Qui a tiré sur mon frère? lève le voile sur la face cachée de la violence en Colombie. Rencontre avec le documentariste Germán Gutiérrez.

Qui a tiré sur son frère? La question restera sans réponse, mais, par effet de ricochet, elle ne manquera pas d’en soulever d’autres. Germán Gutiérrez était parti avec l’idée de faire la lumière sur la tentative d’assassinat commise contre son frangin, le député de gauche Oscar Gutiérrez. Au final, le documentariste d’origine colombienne aura dressé le sombre portrait d’un pays au bord de l’implosion. Théâtre de luttes armées entre narcotrafiquants, guérilleros et groupes paramilitaires, la Colombie doit aussi composer avec la présence sur son territoire de l’envahissant "ami américain". Pas évident. S’appuyant sur des témoignages éloquents et des images fortes, le réalisateur de Martin’s Infierno explique la genèse des maux qui minent la Colombie. À la fois exposé géopolitique et témoignage personnel, Qui a tiré… se démarque par son regard éclairé et éclairant. Costaud.

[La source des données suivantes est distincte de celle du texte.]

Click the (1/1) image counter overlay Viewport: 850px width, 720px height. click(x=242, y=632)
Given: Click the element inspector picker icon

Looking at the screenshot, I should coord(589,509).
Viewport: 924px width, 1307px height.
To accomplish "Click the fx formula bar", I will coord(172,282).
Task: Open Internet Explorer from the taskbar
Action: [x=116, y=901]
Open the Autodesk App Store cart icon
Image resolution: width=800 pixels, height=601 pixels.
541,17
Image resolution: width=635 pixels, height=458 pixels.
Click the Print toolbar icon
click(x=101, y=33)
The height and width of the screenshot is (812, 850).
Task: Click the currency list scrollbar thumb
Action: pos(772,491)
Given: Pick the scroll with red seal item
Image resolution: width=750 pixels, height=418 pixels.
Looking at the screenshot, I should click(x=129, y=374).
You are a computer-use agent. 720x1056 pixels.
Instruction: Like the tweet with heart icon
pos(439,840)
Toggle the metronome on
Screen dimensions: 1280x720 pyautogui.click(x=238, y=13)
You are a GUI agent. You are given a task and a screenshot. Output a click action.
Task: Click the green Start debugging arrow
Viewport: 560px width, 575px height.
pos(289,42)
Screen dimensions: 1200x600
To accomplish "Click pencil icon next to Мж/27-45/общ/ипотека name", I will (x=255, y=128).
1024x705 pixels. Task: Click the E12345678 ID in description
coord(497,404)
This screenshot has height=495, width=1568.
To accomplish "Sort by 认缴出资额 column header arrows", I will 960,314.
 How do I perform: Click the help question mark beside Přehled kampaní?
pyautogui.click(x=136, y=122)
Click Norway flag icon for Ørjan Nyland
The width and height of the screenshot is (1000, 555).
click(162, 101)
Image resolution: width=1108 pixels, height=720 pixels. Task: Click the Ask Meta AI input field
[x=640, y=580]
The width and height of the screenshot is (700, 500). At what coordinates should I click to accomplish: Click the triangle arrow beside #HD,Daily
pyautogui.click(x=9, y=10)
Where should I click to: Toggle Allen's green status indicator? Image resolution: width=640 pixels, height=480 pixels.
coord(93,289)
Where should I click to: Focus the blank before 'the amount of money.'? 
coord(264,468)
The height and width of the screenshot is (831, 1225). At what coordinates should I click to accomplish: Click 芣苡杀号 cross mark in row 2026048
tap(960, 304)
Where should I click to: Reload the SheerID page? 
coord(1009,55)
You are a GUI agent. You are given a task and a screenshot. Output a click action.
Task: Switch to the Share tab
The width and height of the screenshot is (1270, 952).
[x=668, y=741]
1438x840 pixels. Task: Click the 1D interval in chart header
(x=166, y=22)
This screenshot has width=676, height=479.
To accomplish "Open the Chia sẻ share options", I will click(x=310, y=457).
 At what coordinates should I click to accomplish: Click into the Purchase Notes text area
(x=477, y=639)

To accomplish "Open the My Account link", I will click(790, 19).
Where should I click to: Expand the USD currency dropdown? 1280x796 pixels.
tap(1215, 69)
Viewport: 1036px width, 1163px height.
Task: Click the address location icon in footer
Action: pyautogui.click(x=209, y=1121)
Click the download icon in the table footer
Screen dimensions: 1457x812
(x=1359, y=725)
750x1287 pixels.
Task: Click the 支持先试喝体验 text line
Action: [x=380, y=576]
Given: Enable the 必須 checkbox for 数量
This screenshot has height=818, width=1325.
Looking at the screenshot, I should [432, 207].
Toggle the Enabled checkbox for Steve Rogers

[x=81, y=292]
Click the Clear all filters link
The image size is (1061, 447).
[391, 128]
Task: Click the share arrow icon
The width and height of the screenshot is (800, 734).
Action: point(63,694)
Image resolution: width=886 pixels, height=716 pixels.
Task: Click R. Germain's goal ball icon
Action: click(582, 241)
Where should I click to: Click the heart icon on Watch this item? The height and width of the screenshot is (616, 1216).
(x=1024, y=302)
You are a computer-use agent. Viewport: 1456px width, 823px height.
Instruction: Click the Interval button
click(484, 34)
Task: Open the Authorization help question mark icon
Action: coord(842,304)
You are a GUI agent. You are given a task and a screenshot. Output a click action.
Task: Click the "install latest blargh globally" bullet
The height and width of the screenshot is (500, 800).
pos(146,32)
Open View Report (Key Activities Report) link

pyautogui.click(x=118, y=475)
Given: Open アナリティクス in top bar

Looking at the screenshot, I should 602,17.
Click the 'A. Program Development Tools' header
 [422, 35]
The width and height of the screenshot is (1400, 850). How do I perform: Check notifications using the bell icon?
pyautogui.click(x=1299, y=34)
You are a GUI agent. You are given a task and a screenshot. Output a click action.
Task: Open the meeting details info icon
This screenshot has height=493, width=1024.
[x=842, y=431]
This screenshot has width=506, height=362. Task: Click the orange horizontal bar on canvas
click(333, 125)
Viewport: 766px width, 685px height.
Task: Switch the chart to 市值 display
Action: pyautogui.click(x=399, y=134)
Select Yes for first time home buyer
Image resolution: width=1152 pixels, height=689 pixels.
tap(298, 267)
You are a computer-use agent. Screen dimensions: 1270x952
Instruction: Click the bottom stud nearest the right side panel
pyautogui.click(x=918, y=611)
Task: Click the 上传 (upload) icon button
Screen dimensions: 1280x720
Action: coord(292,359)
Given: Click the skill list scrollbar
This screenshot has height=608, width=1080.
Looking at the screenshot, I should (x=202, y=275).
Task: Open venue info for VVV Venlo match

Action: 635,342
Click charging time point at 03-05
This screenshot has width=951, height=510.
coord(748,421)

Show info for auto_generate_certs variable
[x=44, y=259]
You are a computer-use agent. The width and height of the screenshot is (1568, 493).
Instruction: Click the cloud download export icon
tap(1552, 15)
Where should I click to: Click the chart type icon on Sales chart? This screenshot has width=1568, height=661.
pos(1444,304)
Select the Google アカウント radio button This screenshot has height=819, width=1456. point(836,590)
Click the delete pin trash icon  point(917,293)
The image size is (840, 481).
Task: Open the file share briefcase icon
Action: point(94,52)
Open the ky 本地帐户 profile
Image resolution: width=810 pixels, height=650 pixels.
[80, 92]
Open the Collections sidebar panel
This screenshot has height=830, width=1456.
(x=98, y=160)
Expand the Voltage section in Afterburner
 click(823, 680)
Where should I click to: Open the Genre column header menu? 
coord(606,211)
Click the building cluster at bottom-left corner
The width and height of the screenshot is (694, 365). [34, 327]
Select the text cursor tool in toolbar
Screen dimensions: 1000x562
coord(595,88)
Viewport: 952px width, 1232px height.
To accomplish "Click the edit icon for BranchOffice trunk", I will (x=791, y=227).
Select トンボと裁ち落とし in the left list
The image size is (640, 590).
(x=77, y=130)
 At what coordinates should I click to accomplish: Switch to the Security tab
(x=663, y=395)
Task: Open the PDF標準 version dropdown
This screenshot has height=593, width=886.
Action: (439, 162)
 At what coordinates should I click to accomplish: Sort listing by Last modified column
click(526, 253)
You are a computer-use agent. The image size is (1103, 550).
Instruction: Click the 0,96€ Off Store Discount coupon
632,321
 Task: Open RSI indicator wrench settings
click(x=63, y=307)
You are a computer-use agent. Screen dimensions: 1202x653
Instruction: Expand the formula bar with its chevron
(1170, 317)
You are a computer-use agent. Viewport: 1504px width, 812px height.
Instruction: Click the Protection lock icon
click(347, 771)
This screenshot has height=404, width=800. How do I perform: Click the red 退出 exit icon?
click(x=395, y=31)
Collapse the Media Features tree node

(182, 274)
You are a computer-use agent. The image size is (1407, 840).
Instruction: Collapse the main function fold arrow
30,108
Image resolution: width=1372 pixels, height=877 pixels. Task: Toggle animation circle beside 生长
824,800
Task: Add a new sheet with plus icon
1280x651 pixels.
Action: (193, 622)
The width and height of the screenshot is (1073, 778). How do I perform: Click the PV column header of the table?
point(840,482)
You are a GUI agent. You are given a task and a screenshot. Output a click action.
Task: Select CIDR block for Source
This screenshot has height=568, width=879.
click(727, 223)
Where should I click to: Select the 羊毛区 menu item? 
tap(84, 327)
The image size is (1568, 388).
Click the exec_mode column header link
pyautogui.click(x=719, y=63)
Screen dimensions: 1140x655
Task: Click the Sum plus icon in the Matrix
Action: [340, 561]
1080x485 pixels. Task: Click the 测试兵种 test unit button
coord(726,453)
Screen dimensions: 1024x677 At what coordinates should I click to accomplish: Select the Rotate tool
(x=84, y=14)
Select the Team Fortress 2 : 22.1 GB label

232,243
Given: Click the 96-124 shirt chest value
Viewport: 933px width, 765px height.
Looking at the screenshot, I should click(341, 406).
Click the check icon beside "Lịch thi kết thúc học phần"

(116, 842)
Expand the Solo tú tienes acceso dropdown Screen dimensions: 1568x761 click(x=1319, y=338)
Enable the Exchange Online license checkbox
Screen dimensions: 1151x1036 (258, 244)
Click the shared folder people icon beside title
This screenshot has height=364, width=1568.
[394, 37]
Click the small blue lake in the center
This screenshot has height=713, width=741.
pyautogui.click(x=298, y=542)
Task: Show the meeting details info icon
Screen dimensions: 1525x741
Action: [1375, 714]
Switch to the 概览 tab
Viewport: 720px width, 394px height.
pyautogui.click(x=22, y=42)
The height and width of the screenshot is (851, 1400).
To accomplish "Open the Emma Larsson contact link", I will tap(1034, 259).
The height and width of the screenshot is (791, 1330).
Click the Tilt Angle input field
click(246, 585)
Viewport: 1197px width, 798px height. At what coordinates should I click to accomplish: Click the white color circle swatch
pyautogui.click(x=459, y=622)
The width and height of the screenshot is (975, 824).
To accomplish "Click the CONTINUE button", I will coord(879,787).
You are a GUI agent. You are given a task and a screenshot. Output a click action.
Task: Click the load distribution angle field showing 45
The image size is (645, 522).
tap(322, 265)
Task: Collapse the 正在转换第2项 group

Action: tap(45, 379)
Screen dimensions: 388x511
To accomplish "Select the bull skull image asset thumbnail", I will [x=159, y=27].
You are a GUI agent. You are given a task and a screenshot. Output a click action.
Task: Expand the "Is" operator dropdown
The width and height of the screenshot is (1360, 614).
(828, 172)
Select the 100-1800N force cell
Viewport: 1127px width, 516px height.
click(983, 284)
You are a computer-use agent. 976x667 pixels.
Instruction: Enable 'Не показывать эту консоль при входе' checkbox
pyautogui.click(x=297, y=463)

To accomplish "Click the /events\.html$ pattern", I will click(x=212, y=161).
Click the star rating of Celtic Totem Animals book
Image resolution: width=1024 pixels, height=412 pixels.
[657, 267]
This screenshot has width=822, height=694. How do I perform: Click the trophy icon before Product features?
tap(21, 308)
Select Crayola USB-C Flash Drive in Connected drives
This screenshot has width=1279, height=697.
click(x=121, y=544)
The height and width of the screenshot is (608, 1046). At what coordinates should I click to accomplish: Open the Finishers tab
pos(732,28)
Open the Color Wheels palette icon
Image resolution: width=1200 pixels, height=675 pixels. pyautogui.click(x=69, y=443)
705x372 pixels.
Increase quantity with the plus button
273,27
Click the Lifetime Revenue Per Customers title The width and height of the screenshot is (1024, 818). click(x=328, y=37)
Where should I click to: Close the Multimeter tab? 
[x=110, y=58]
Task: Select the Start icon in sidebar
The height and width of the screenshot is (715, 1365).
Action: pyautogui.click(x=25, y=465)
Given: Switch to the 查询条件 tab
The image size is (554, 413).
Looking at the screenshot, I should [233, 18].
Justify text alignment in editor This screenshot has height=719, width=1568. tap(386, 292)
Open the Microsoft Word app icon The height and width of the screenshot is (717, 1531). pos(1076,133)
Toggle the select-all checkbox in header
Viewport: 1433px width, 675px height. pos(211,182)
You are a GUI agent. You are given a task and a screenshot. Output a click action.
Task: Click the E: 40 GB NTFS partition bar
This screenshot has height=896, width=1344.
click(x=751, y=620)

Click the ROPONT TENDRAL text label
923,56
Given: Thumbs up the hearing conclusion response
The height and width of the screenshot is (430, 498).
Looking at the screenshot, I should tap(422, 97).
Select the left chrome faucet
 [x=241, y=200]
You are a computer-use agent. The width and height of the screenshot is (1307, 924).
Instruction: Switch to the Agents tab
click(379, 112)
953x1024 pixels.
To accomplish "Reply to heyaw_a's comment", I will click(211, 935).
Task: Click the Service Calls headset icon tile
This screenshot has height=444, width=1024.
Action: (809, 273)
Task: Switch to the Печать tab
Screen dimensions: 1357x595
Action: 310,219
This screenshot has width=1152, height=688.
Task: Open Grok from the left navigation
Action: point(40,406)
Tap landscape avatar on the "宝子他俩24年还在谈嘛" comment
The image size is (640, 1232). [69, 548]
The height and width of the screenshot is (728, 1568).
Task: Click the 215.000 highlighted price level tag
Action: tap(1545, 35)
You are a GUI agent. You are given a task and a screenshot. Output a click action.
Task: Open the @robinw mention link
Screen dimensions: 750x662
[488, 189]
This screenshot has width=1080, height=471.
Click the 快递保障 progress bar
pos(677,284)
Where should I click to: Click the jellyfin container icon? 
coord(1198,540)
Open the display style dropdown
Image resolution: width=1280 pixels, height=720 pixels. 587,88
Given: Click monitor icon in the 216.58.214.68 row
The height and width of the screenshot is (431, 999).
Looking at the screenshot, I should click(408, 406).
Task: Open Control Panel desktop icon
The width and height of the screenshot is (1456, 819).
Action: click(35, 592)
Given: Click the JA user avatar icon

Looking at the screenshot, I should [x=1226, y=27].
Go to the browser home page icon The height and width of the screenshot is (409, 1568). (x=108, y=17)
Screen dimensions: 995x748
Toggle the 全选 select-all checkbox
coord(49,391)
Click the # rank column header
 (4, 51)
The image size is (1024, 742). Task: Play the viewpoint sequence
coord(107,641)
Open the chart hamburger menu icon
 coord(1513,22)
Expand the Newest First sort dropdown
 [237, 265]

Vous êtes allé présenter votre film à Bogotá récemment. Comment a-t-il été accueilli?

"C’était génial! D’abord, la salle était pleine à craquer pour les deux représentations. Après le visionnement, on a eu une discussion d’une demi-heure. J’avais peur, en présentant le film en Colombie, que les gens n’apprennent rien (de neuf). Je me suis aperçu que, bien au contraire, le public colombien apprend énormément."

L’idée de ce documentaire découle de la tentative d’assassinat commise contre votre frère. Or, celui-ci s’est montré réticent à parler. Est-ce cela qui vous a amené à élargir le propos?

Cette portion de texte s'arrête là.